### How to complete this task:
From the entries that follow, gather each line holding the word "screenshot".

+-------+

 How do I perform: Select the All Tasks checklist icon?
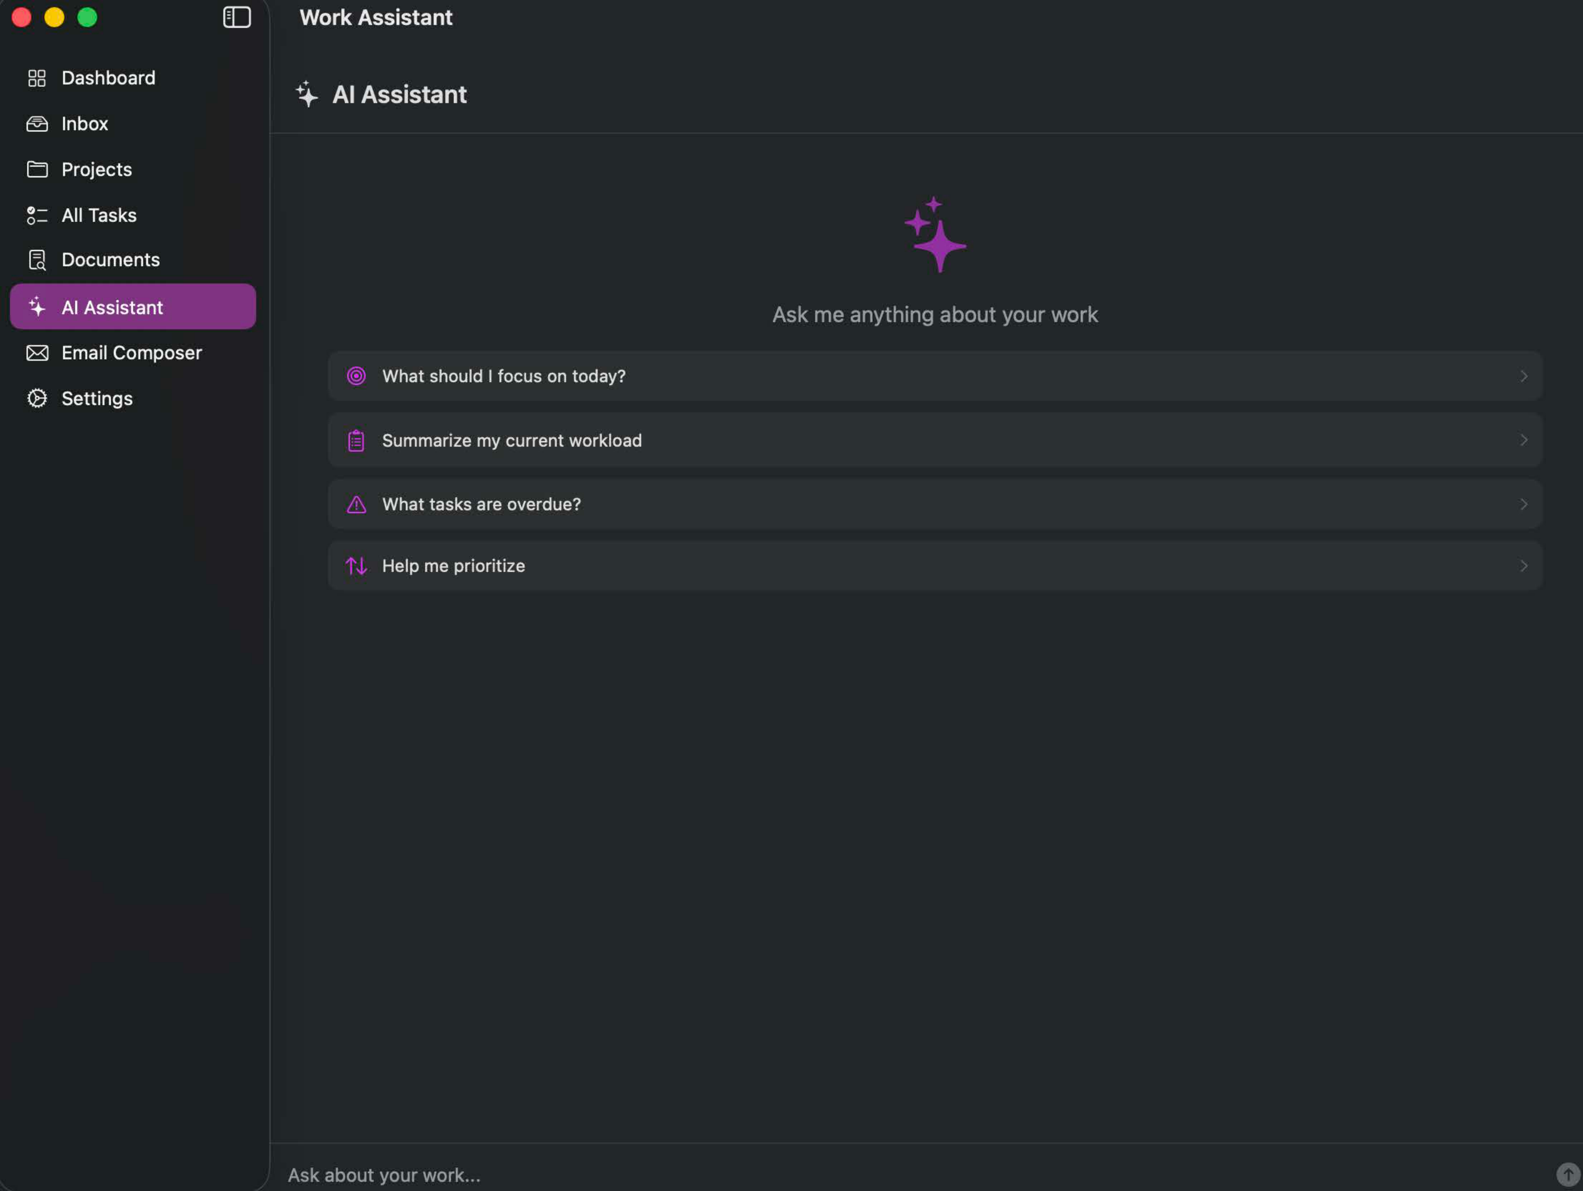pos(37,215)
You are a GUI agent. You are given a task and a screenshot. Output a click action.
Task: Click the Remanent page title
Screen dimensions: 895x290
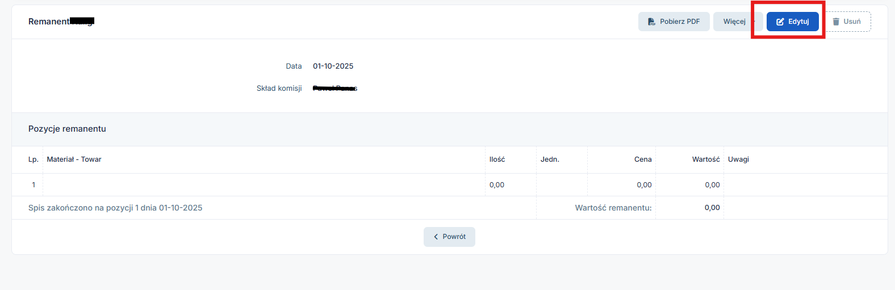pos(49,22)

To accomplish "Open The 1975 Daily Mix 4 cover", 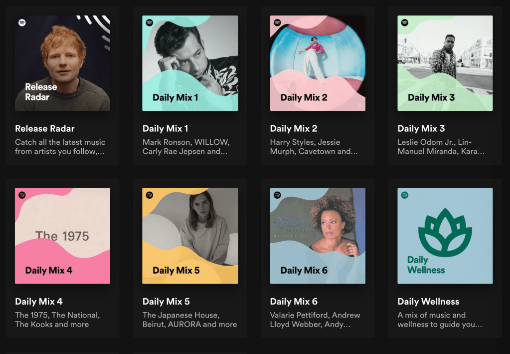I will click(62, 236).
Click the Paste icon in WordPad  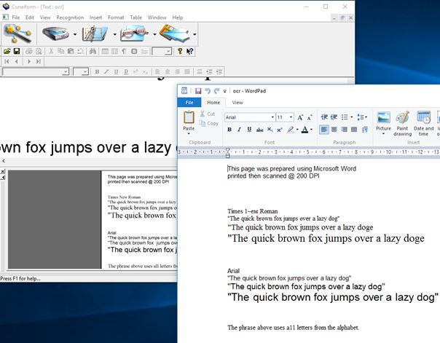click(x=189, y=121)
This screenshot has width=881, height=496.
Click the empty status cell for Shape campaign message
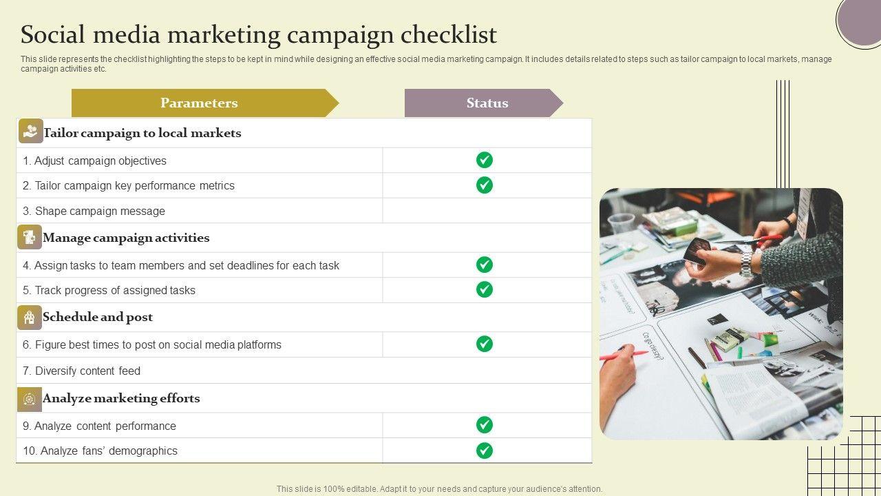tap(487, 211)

+-------+

### Result of the task:
You are a GUI agent. You are given a task and a screenshot. Output a click action.
This screenshot has width=881, height=496.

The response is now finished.